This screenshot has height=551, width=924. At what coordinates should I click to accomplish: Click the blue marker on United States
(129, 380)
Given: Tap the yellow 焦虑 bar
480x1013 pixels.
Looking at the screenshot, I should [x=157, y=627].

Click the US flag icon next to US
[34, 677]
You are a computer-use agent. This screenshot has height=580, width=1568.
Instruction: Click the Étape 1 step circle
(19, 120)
* * *
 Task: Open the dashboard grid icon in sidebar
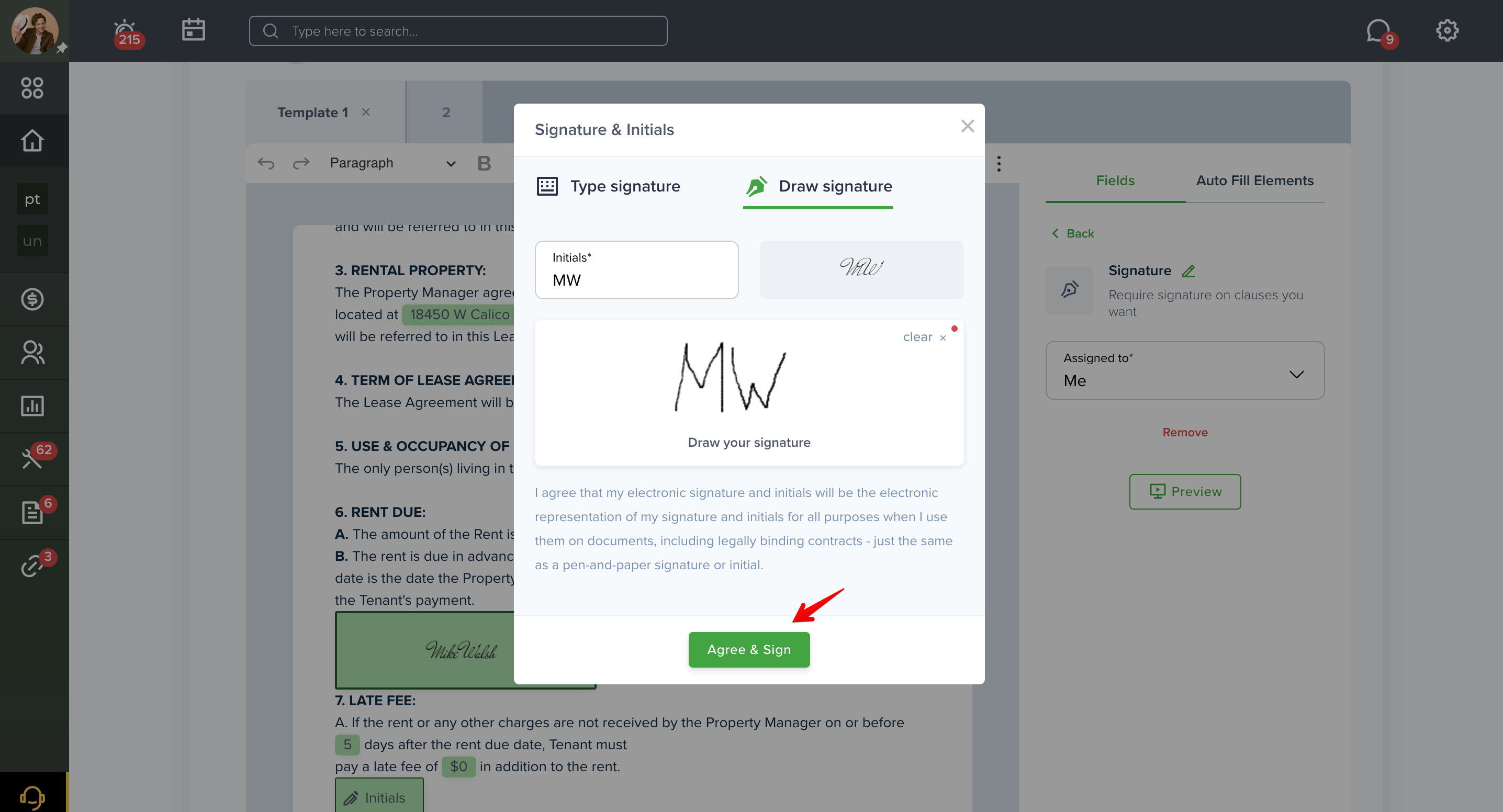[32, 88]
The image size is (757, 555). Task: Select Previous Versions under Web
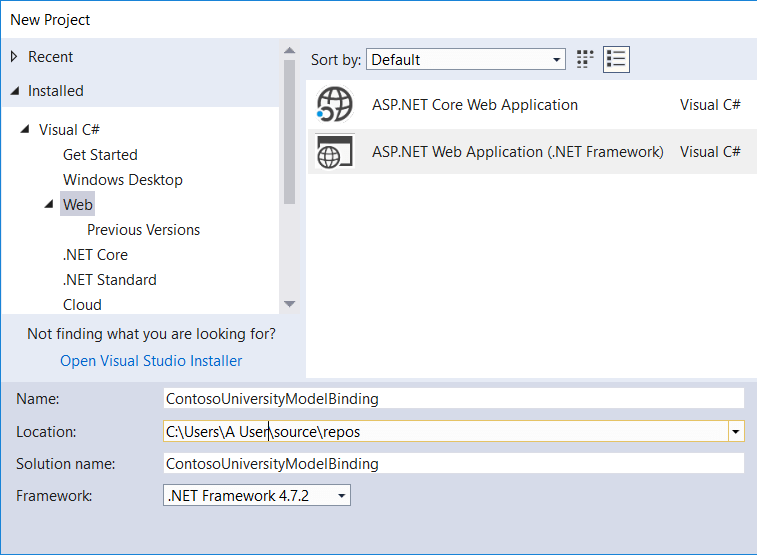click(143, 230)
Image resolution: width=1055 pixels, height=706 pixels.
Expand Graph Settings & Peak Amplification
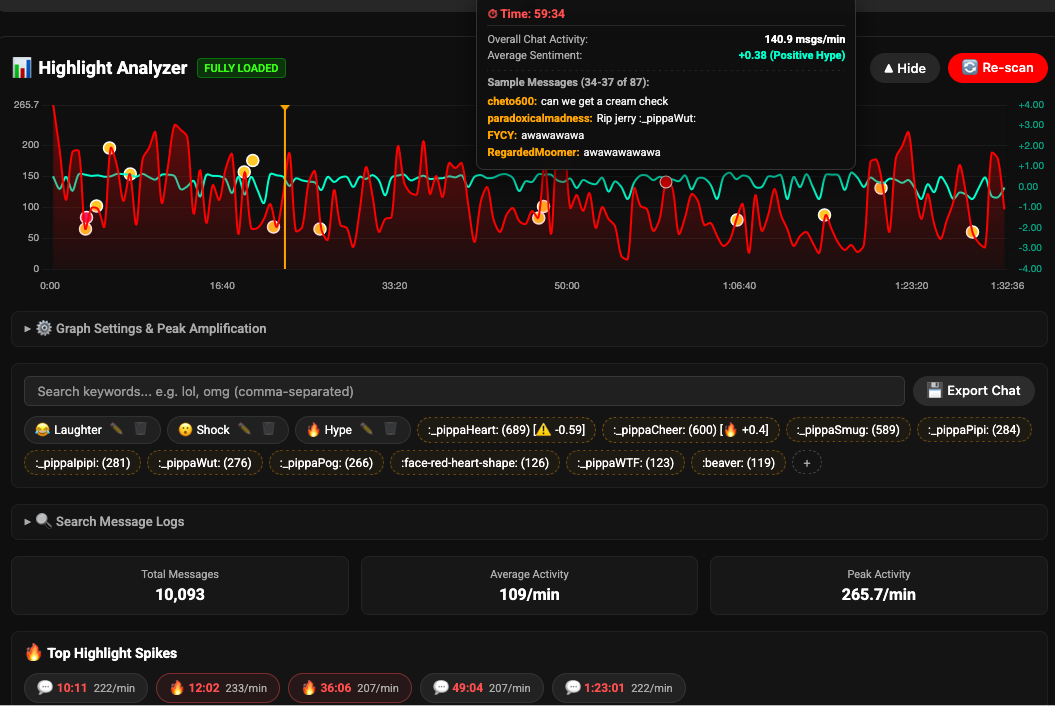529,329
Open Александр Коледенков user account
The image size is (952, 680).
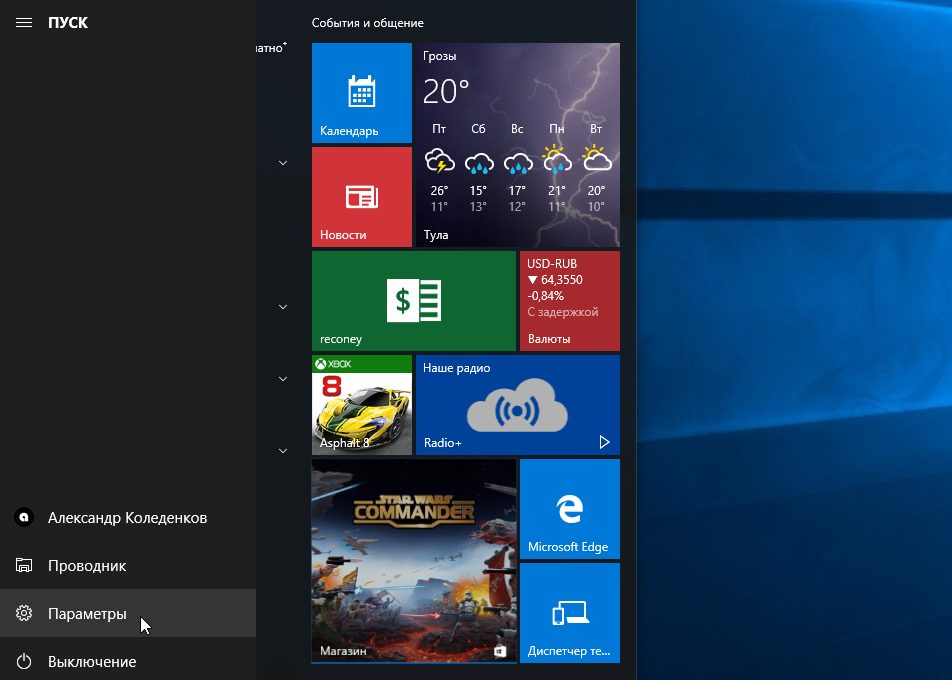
...
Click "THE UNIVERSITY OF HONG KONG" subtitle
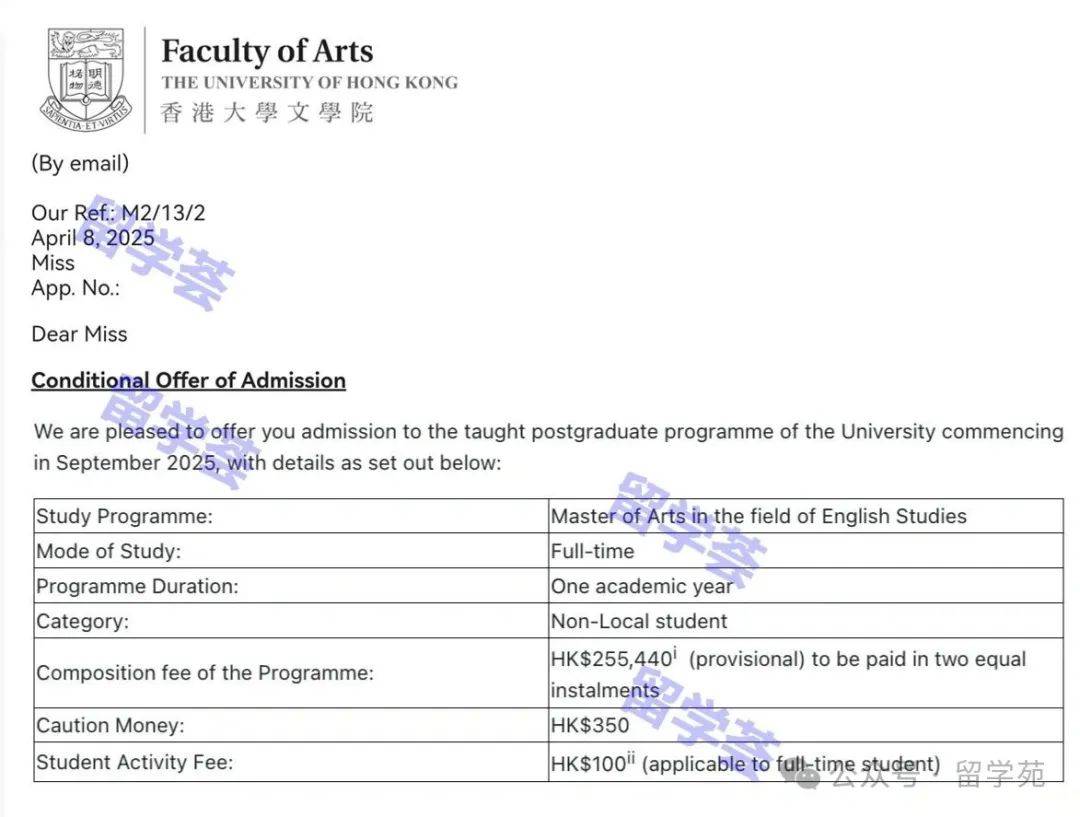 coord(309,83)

» **What this task involves**
Please return the data above exactly as it stands from the line with "Task: Open the" to the line with "The image size is (952, 680).", keeping both of those lines but none of the pictures.

» **Output**
 Task: Open the dashboard grid icon in sidebar
[32, 88]
The image size is (757, 555). Task: Select Previous Versions under Web
click(143, 230)
Image resolution: width=1055 pixels, height=706 pixels.
Expand Graph Settings & Peak Amplification
529,329
Open Александр Коледенков user account
The image size is (952, 680).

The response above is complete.